■ Task statement: Once you have checked each line below for the word "badge", give the number of lines that have it and nothing further.

---------- Records for this exercise

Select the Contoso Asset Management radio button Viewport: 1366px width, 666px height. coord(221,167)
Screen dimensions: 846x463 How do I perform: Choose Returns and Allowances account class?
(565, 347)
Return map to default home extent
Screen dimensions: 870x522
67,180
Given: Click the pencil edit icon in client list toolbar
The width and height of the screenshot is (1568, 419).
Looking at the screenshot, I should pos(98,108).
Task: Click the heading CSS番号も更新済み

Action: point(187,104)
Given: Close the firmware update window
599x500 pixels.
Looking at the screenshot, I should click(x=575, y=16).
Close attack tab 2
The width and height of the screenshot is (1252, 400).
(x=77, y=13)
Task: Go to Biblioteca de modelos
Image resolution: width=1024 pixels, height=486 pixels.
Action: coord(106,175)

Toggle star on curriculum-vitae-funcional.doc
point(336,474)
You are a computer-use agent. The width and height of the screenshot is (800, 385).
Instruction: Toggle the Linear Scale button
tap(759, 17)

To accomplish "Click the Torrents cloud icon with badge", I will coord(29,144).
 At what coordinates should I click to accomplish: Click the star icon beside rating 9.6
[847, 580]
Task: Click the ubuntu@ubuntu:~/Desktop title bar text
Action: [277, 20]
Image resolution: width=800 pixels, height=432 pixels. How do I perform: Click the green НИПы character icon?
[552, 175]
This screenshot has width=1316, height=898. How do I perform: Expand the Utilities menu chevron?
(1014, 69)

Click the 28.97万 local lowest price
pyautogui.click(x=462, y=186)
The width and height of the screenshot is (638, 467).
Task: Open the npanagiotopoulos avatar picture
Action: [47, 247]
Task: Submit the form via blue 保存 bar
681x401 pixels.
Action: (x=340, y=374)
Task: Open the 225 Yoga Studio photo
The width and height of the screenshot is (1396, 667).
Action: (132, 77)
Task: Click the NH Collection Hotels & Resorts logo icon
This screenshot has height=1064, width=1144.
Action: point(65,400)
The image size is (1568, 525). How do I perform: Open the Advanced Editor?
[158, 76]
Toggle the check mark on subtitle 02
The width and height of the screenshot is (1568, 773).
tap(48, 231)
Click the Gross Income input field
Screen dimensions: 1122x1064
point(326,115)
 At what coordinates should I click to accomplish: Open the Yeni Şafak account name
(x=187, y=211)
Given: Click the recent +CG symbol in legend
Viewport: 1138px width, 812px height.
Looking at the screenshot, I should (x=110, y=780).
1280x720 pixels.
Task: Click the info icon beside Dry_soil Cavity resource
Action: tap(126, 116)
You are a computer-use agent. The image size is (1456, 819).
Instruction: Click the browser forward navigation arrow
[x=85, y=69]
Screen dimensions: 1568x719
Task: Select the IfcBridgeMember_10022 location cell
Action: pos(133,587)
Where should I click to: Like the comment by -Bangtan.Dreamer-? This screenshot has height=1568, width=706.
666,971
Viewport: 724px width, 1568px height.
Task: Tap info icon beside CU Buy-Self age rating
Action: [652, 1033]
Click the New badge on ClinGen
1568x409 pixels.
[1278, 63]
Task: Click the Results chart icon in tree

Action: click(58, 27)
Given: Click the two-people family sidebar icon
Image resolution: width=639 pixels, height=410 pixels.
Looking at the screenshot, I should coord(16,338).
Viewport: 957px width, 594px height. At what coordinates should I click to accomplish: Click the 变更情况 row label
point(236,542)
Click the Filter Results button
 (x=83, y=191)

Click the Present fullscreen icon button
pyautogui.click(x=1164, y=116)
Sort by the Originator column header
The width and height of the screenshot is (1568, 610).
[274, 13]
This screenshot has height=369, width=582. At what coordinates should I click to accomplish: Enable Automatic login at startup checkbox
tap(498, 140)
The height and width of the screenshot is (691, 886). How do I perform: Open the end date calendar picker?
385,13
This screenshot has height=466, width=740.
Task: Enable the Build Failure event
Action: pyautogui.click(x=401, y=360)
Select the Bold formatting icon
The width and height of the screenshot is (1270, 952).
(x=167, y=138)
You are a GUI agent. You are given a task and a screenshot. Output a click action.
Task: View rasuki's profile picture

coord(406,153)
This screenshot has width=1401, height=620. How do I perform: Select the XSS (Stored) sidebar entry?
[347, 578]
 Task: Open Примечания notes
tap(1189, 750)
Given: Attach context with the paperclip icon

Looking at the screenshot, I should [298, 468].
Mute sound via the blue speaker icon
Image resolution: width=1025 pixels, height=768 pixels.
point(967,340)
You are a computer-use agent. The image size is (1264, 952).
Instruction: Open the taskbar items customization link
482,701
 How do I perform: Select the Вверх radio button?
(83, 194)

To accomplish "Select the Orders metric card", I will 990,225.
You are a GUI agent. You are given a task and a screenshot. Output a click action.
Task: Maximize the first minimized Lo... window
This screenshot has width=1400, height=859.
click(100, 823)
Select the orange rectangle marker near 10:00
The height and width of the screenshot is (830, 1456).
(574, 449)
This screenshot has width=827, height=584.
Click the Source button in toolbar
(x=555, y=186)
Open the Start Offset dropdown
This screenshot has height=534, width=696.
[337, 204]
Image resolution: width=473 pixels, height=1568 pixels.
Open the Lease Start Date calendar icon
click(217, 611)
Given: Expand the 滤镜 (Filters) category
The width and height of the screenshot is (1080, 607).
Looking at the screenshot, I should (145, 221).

--------------------

■ Result of this task: 2